Nobody is wanting Mr Perfection but there will be certain things that have become too much for her and you will know what those things are.

It will be much better for the children to have their father with them also.

Raymond

Redtom
16th February 2009, 05:55 PM
Jools – I don’t know whether you had a chance to read my reply back to the comments you posted last week. I have just read the posting you left for “Sheila” and it seems that what I wrote might have struck a nerve. I apologise for this. I know I made mistakes but none of them were deliberate and I never deliberately meant to cause my wife any form of emotional pain. I know I was not the best husband in the world and took my eye off the ball when it came to what my priorities were. I didn’t make enough effort to ensure my wife knew she had my full support. I was just happy to let life drift by instead of grabbing it by the scruff of the neck and taking control. Whatever happens in the future with my wife and I, I have learnt an incredibly valuable lesson. I love my wife to distraction and although I told her I loved her, I was more of an emotional drain than support. She was the strong one and I let her down by not exuding the strength and confidence she needed. I am exorcising the demons that put me in that position in the first place and am doing whatever I can to prove to her and myself that I can be the strength she and my children need.

Raymond – as always thank you for your comments, always constructive and helpful.

dave123
16th February 2009, 07:30 PM
Hi Redtom,

Good for you for taking a clear look at how you have ended up here. Whatever happened it's important to remember that this is not all your fault. For your wife to notice these changes will take time and hopefully will encourage her to look at herself too. Also, try to remember that hindsight is good, but you only have it now that something terrible has happened. Wishing you could have been different will do you no good. (I still do it though from time to time).

The future is all we can do anything about...

Take care,

Dave

P.S. I hope you get into Relate quickly and get as good a counselor as i have had. It has helped massively, both with coping with the loss and now looking forward to the future.

Redtom
18th February 2009, 01:47 PM
Hello!

I spoke to my wife last night as she has had three estate agents around to value the home. Naturally, the value of the property is substantially less than she was hoping to put it on for. She is angry about this and took it out on me. She is looking at other options in order to get out of any financial obligation to me. I pay the mortgage and am the only bread winner in the family. She then went on to say that she wants me to sign a “separation agreement”. We only split up two months ago and it seems she is pushing to get everything resolved as quickly as possible. I am taking this as a very clear sign that she regards this marriage as over. Can someone tell me what a “separation agreement” is and what the implications of signing it are? My head is spinning; I cannot believe she is moving so fast on all this. After last weekend, I thought there was a small glimmer of hope for us but it seems she does not feel that way at all.

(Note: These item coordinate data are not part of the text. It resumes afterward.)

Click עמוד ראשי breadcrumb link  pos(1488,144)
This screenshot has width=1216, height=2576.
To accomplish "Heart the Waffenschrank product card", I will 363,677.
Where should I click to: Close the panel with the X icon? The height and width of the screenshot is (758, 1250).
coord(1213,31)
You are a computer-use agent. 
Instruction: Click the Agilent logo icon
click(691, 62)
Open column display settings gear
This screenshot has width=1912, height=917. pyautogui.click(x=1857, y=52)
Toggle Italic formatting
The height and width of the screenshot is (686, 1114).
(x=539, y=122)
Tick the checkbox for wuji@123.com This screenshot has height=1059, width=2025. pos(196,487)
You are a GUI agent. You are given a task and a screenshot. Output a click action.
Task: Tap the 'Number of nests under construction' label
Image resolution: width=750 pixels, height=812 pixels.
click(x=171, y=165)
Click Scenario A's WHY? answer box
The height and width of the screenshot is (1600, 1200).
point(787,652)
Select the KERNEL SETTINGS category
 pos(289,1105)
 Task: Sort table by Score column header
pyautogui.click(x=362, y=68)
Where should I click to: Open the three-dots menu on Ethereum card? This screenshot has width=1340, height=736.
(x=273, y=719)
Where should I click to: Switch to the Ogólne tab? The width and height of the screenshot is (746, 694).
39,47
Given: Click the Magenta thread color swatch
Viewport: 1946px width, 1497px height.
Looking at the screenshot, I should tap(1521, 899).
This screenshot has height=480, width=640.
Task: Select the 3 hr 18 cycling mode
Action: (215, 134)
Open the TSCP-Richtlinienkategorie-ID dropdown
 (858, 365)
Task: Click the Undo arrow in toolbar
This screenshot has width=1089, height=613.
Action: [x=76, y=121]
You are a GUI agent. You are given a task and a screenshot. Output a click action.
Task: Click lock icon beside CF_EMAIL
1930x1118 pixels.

I am angry, upset and do not know what to do next. Please can someone offer some advice as to what they think is the next move for me or what I should do.

Thanks and hope everything is ok
Redtom

jools
18th February 2009, 05:56 PM
Hi Redtom
Please don't apologise to me - you've no need to. I'm sorry I didn't reply but I really couldn't think of anything else to add. It sounds as though your wife is very determined and I doubt whether there's much you can do now. I reckon things must have got pretty bad for her to act as quickly and decisively as she has. I think Dave summed it up well...
Also, try to remember that hindsight is good, but you only have it now that something terrible has happened. Wishing you could have been different will do you no good. (I still do it though from time to time).

The future is all we can do anything about...

I suppose the question is whether we really learn from mistakes. I suspect most of us eventually slip back into our old ways - but who am I to say? You just have to look to the future - and for that, I wish you luck.